- _Document segment_
───

And it's hard to find a to finance journalism without revenue being linked to user engagement (whether ads or subscription).
It's kind of sad, because low credibility news stories is why many corporations are careful about how they communicate; indeed the advice the PR department can give you is often to not reply -- because replying keeps to story alive longer, even if it is all false nonsense outrage over nothing.
</rant>
I have no solutions, it's hard to change incentives for journalism in a capitalist system, and while "independent" state-sponsored media (NPR/BBC) may be complement, we probably don't want to rely state-sponsored media :)
It's not much, but we can take comfort in the fact that this is not a new problem: click-bait is as old as newspapers; I'd even dare to wager we can find cave paintings exaggerating the size of the game that was hunted.
Some people would get pretty upset even with that. Maybe if it were a community assessment it would be ok, but I don't think mods could get away with it.
$850 for a domain is quite outrageous. Directing that outrage to the right places is a challenge in discipline. Working on frameworks to help people dissect something logically when they discover something outrageous would probably be the most helpful.
There were a number of skeptical commenters that raised various issues at the time. I definitely came away from reading that comment thread skeptical that the issue had happened exactly as described. We eventually had https://news.ycombinator.com/user?id=CydeWeys come in a confirm that the domain had always been premium.
I'd say that HN did a pretty good job of pushing back on the outrage machine and correcting the misinformation. We even get a follow up article clarifying things.
What we can do better is to continue to downvote and constructively respond to comments that jump the gun and use the current topic to push outrage over broader unrelated issues. As we train and remind each other to read more carefully and critically, the quality of HN comments will match that effort.
Edit: If I had a personal hot take, it would be that twitter threads in general seem to prompt this type of outrage bandwagon behavior more than other mediums and perhaps should face ranking penalties for appearing on the front page. (But I'm biased here because I simply hate reading them.)
I posted one of the earliest comments saying forum.dev is obviously a premium domain. IIRC I was immediately downvoted to -1. To be clear I don’t care about losing some karma, I have enough to burn on 2000 -4’s. The point is if you try to pour cold water on an outage without hijacking a top thread, you’re likely going to sit at the bottom of the thread for a long time.
I wonder if the ratio of misplaced outrage threads to useful ones makes the idea itself something to be done away with entirely. There's seemingly little space between curiosity and full blown outrage, an no natural mechanism for the community to more deeply and openly investigate and report on these issues before taking an over sized and possibly wildly unjustified stance on it.

───

- _Excerpted data_
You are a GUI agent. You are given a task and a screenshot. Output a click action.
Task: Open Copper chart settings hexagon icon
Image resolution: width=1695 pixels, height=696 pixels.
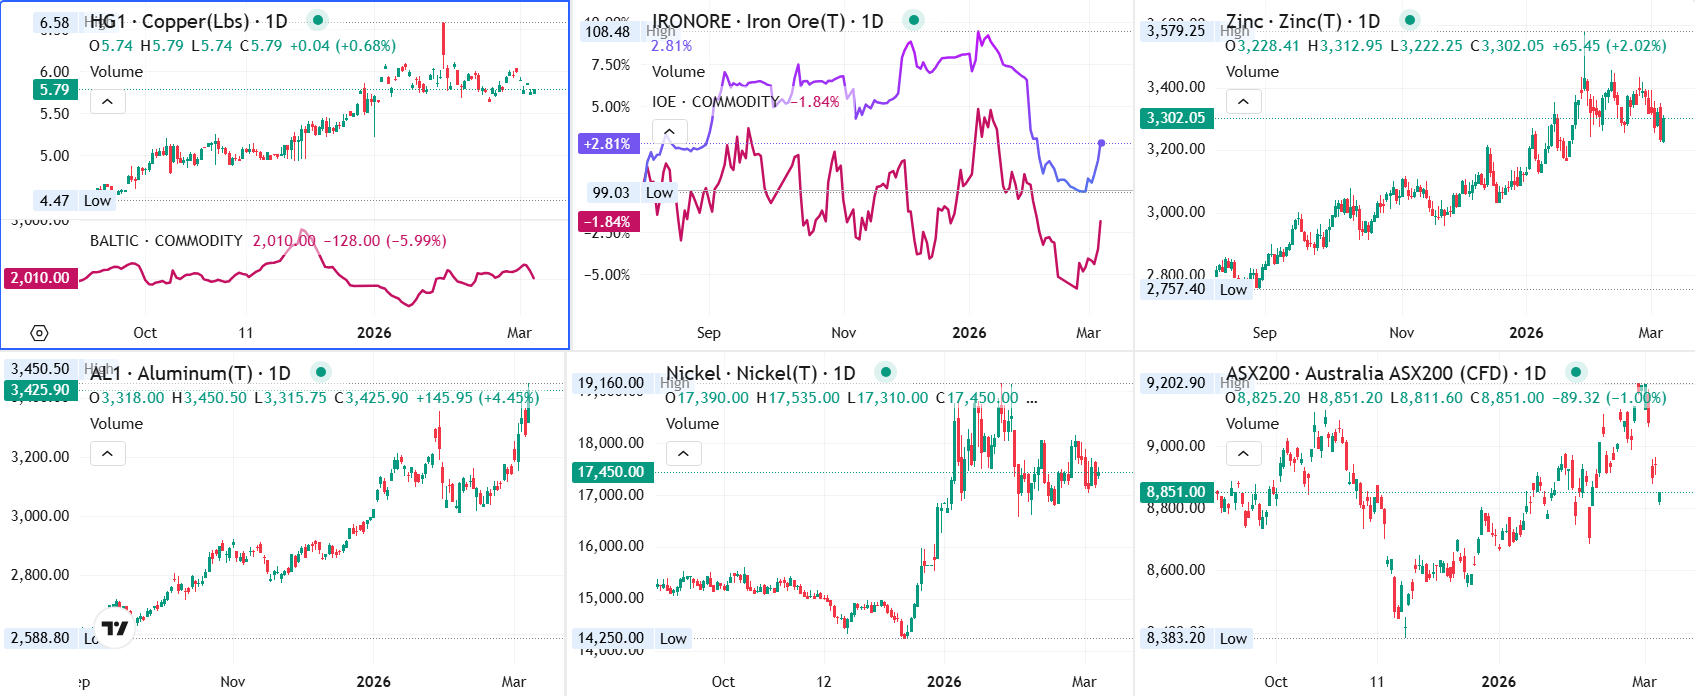[39, 333]
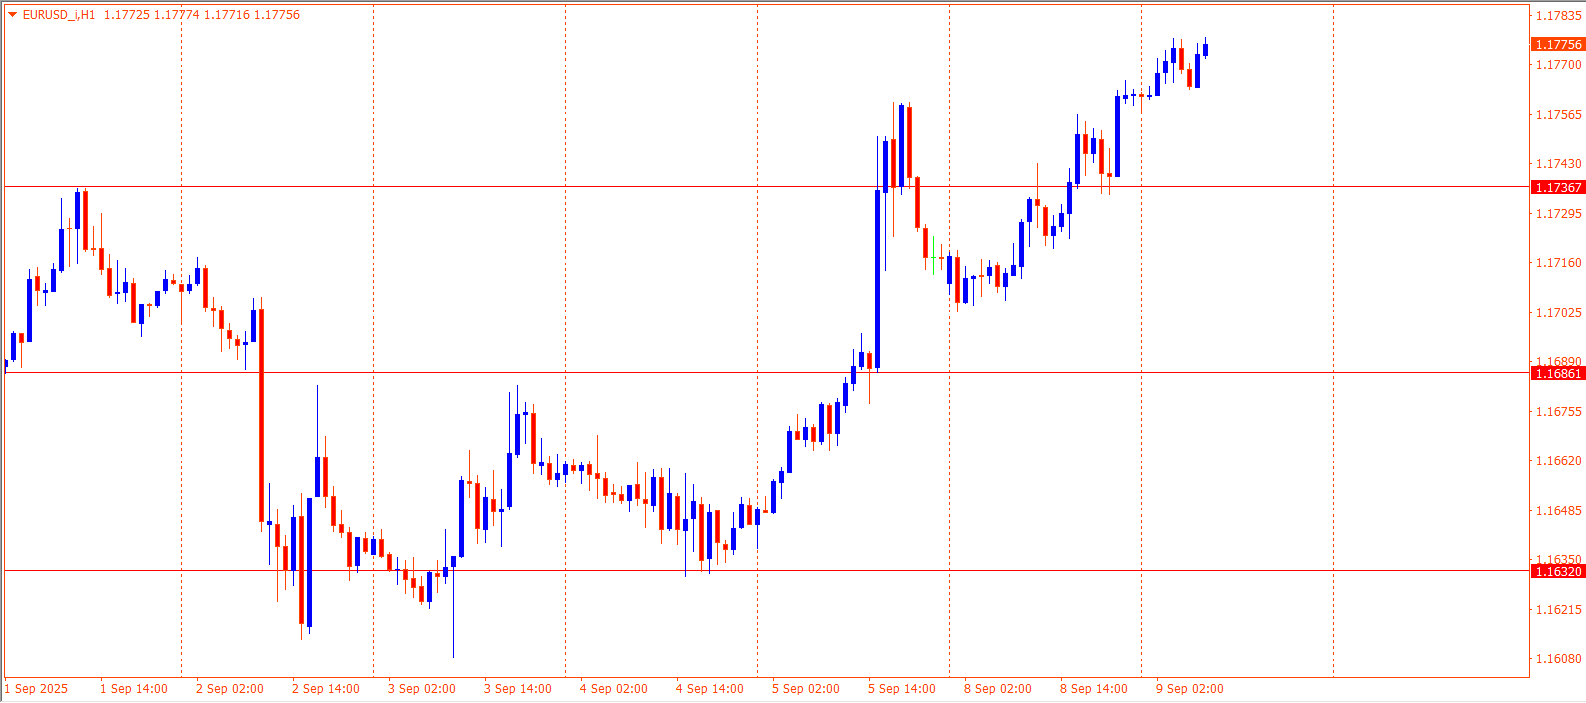The image size is (1586, 703).
Task: Click the latest blue candle at chart's right
Action: (1205, 49)
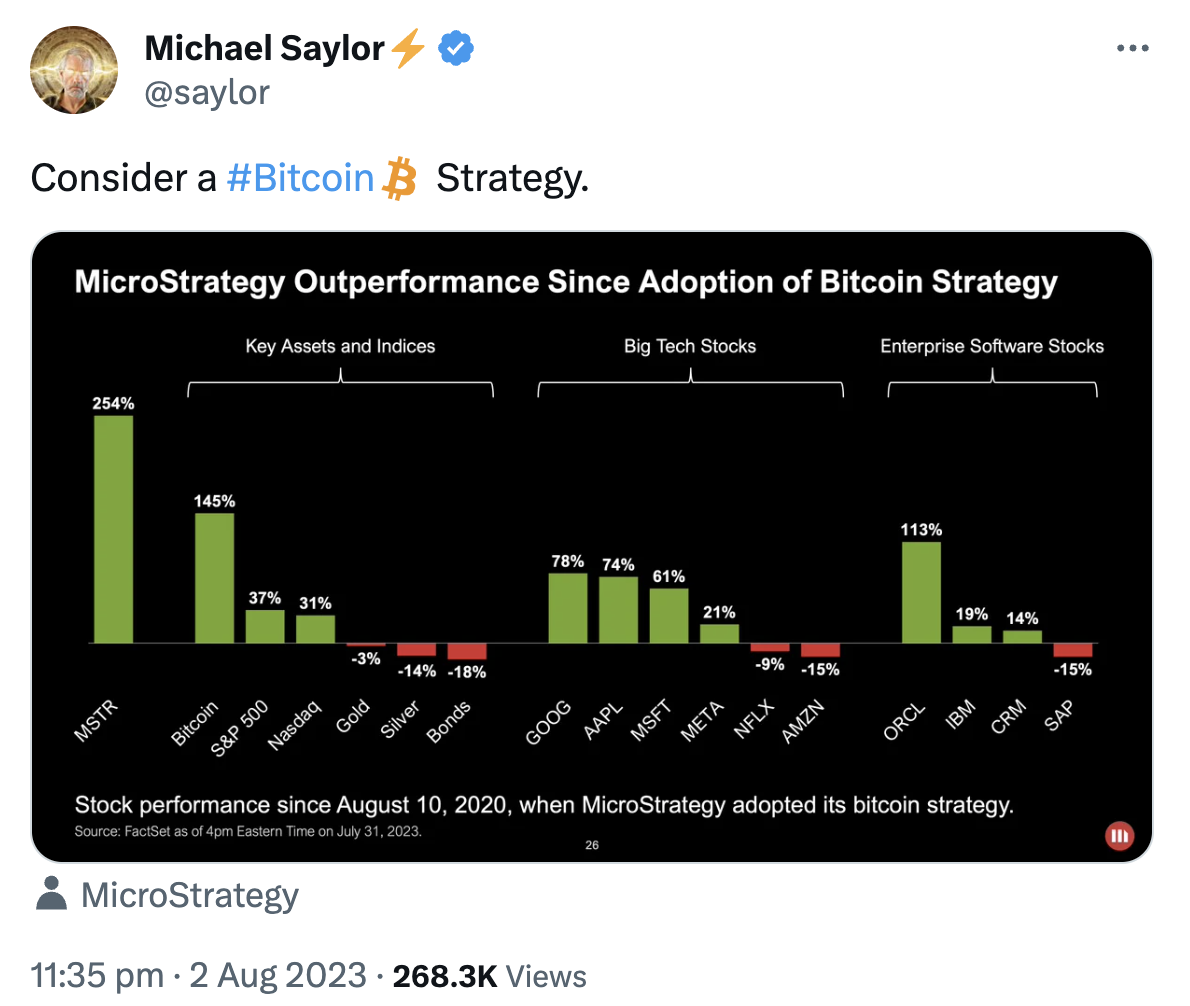Screen dimensions: 1190x1006
Task: Click the red pause media control on the image
Action: [x=1119, y=835]
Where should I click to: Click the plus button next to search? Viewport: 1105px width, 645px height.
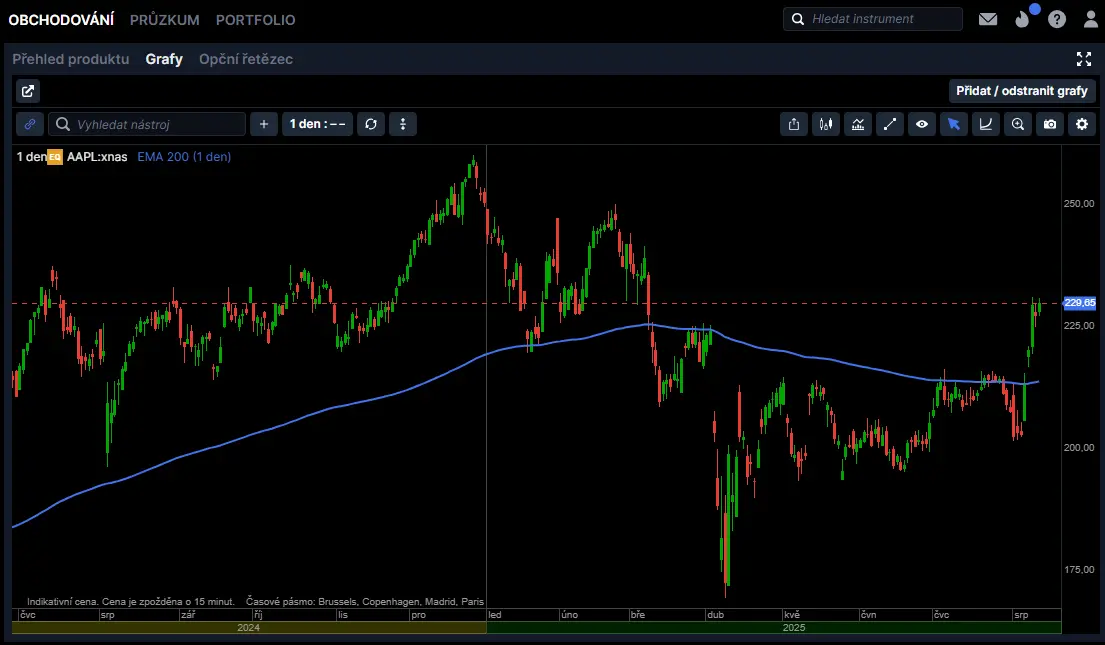[264, 124]
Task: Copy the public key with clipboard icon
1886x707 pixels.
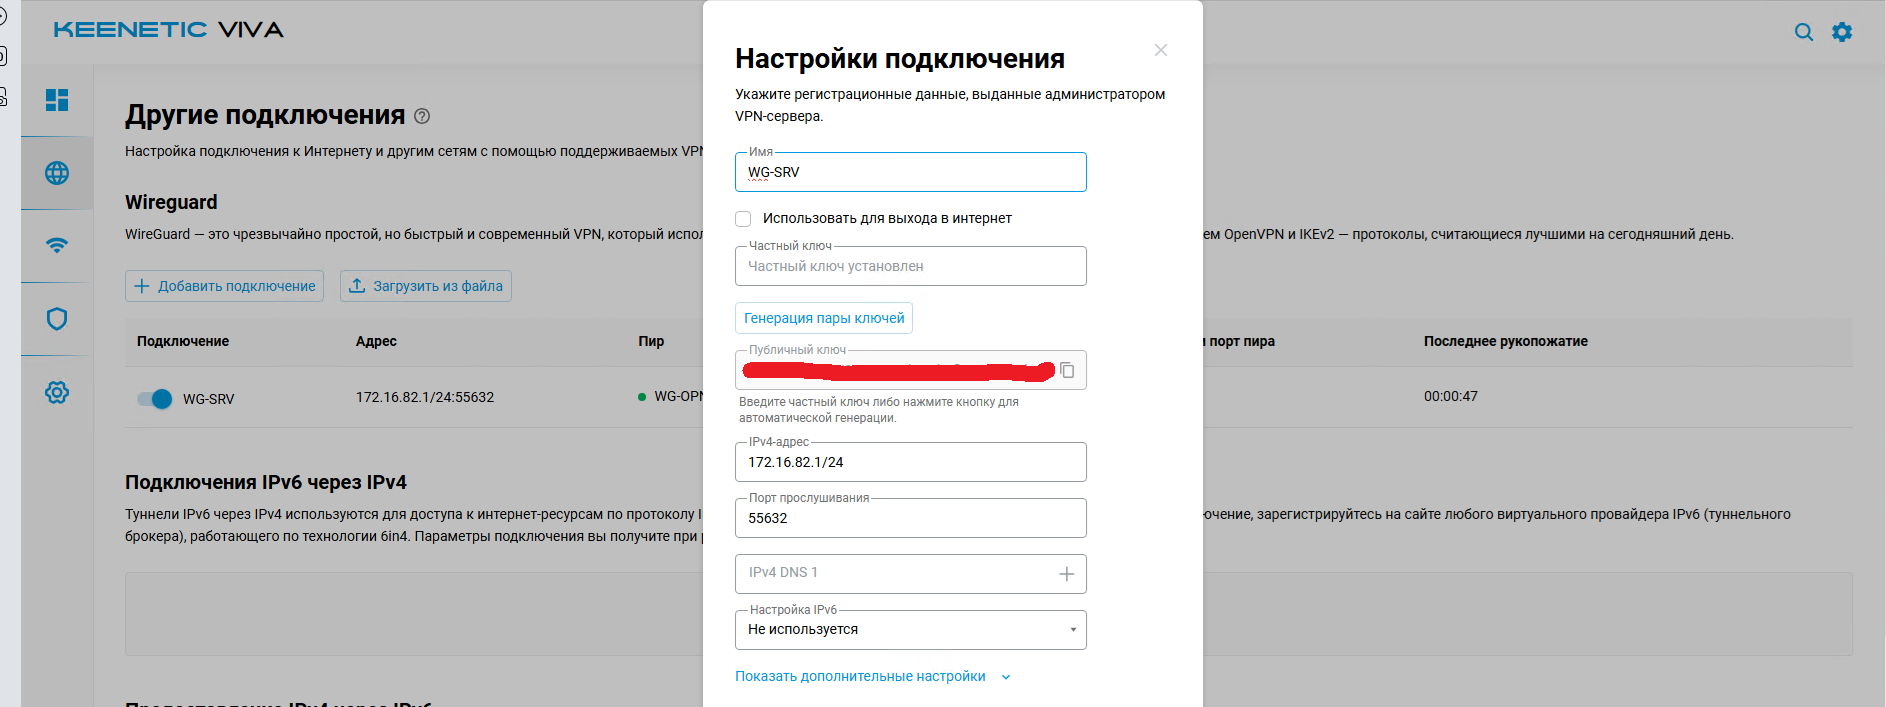Action: 1067,371
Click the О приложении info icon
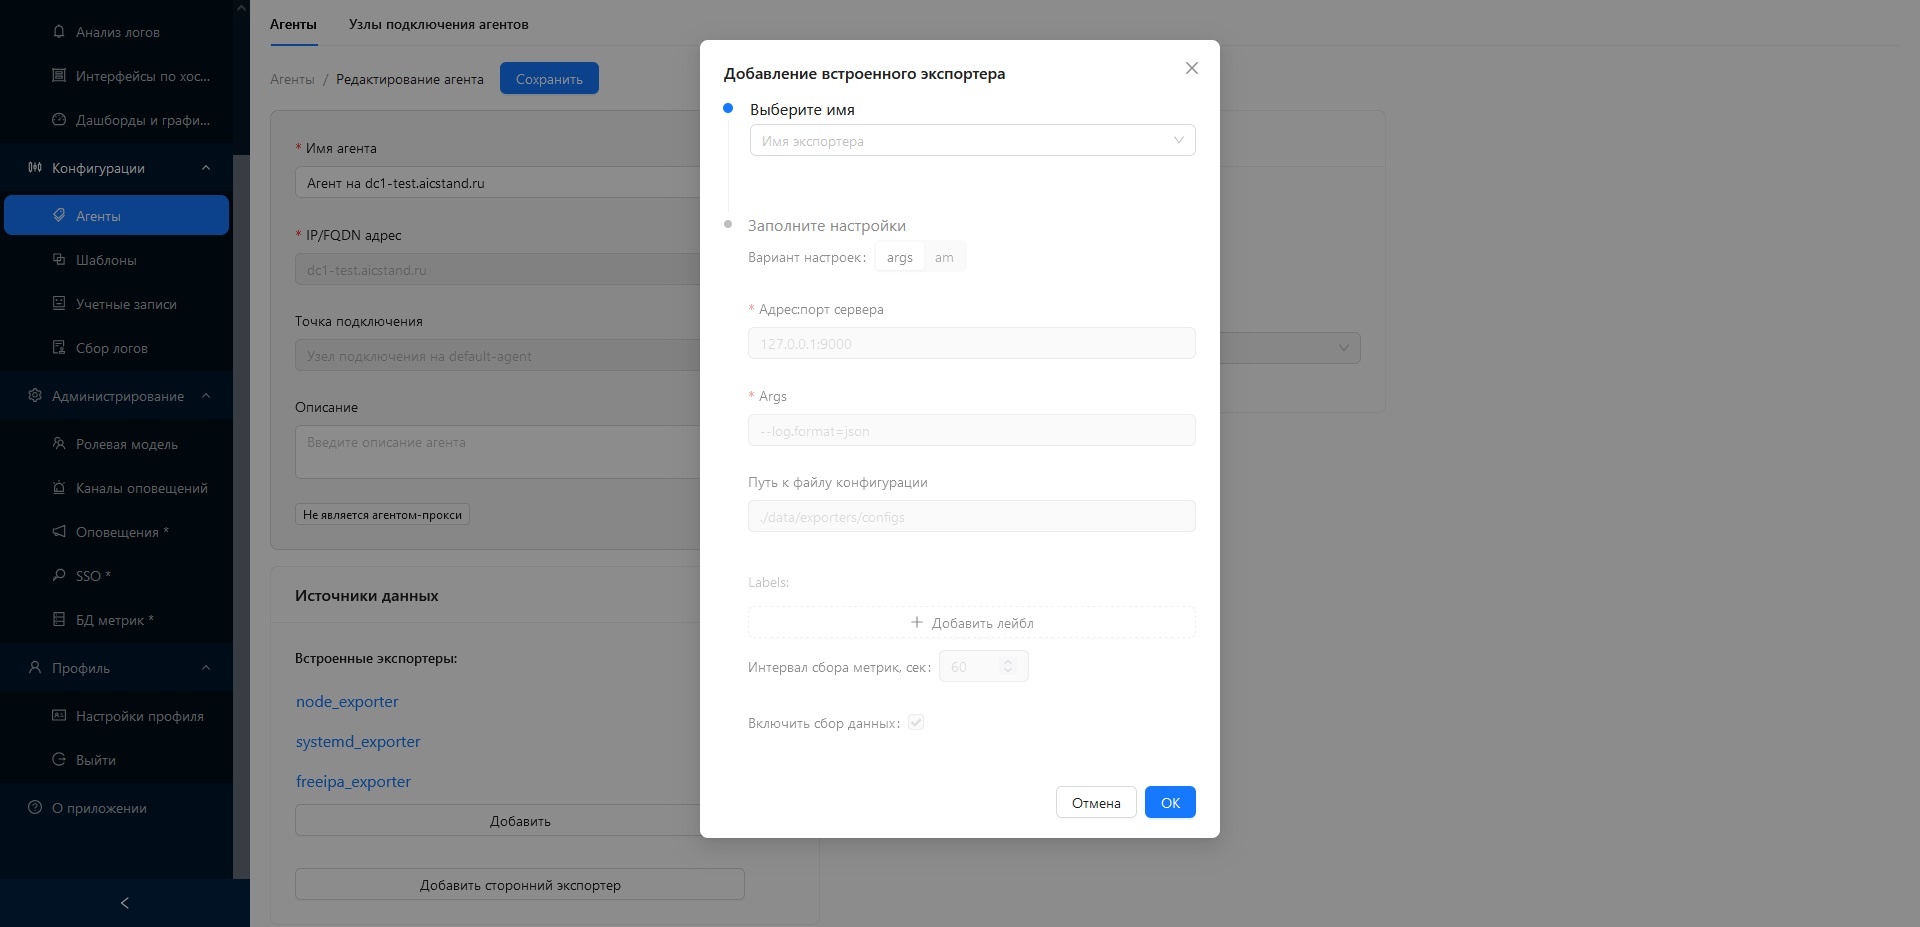Screen dimensions: 1920x927 tap(35, 807)
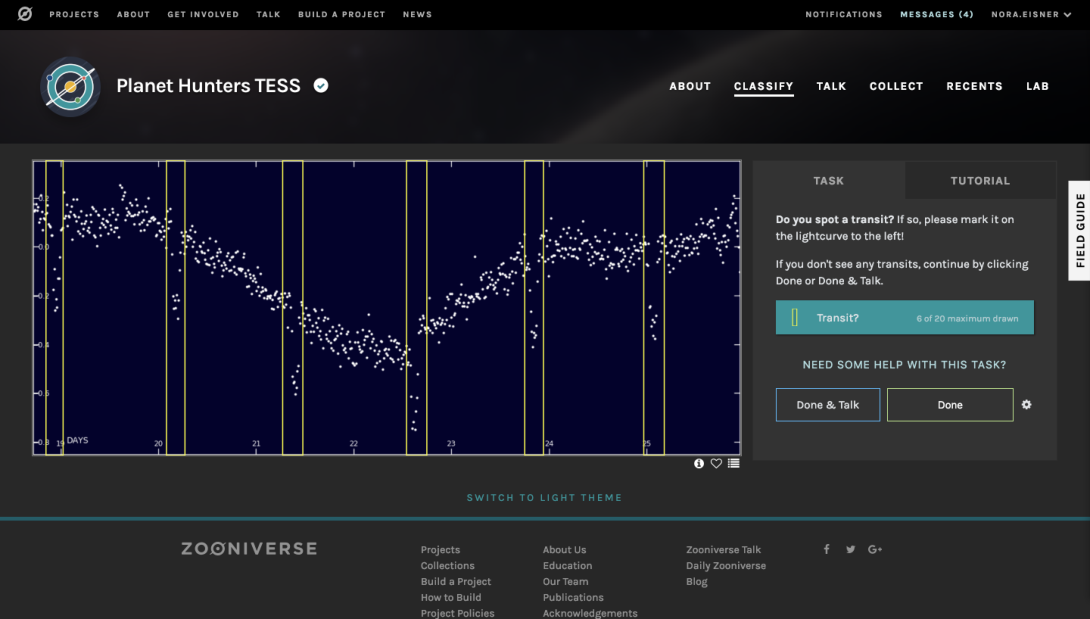Open Zooniverse Twitter page icon
Viewport: 1090px width, 619px height.
pyautogui.click(x=850, y=549)
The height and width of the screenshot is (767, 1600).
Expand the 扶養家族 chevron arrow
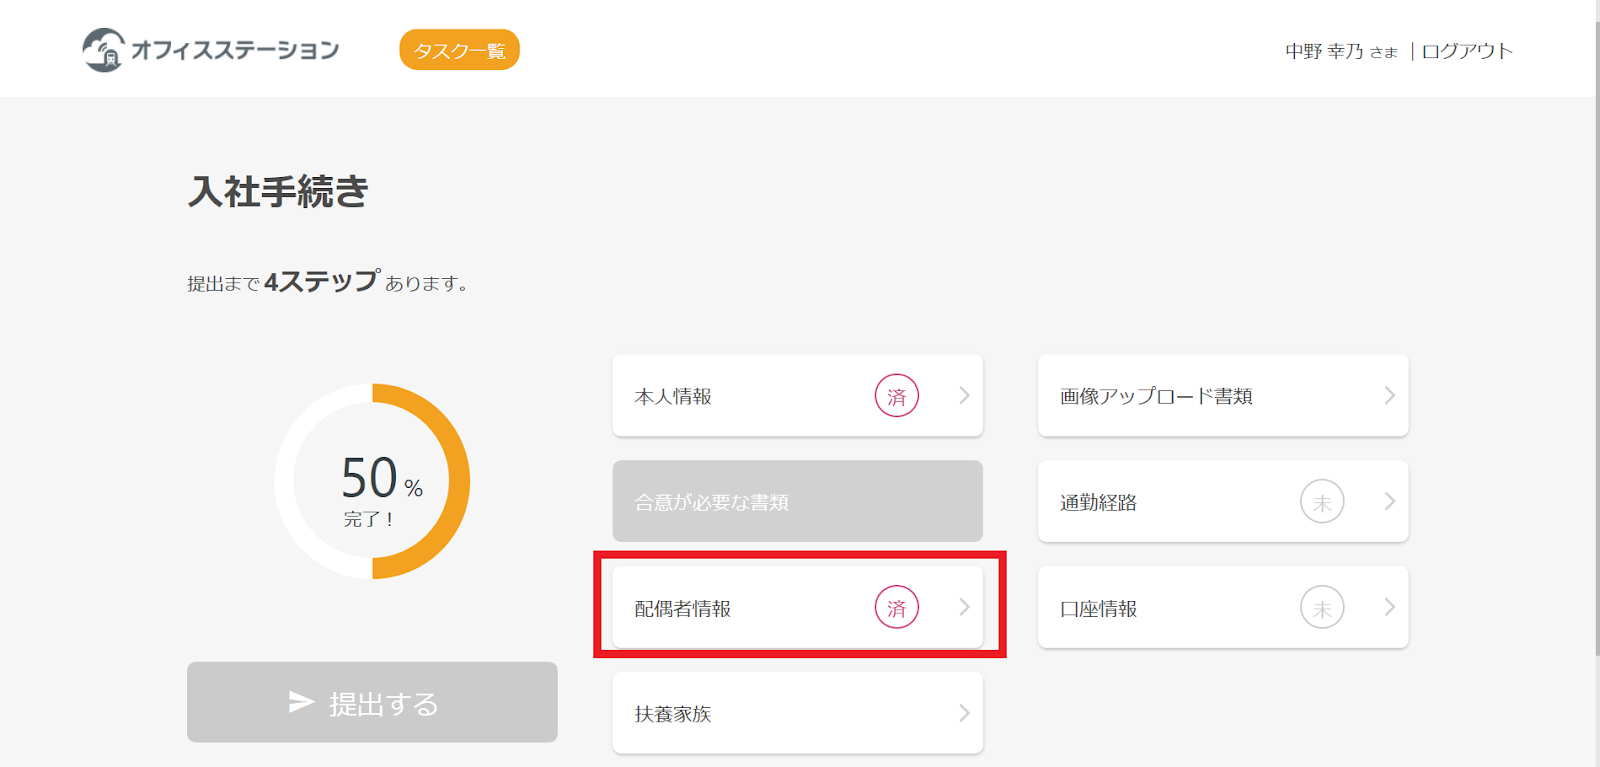(964, 713)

───

- _Job_
Reproduce the stretch of the outrage discussion from "It's kind of" through "state-sponsored media :)". Work only from the outrage discussion.

- _Written solution_
It's kind of sad, because low credibility news stories is why many corporations are careful about how they communicate; indeed the advice the PR department can give you is often to not reply -- because replying keeps to story alive longer, even if it is all false nonsense outrage over nothing.
</rant>
I have no solutions, it's hard to change incentives for journalism in a capitalist system, and while "independent" state-sponsored media (NPR/BBC) may be complement, we probably don't want to rely state-sponsored media :)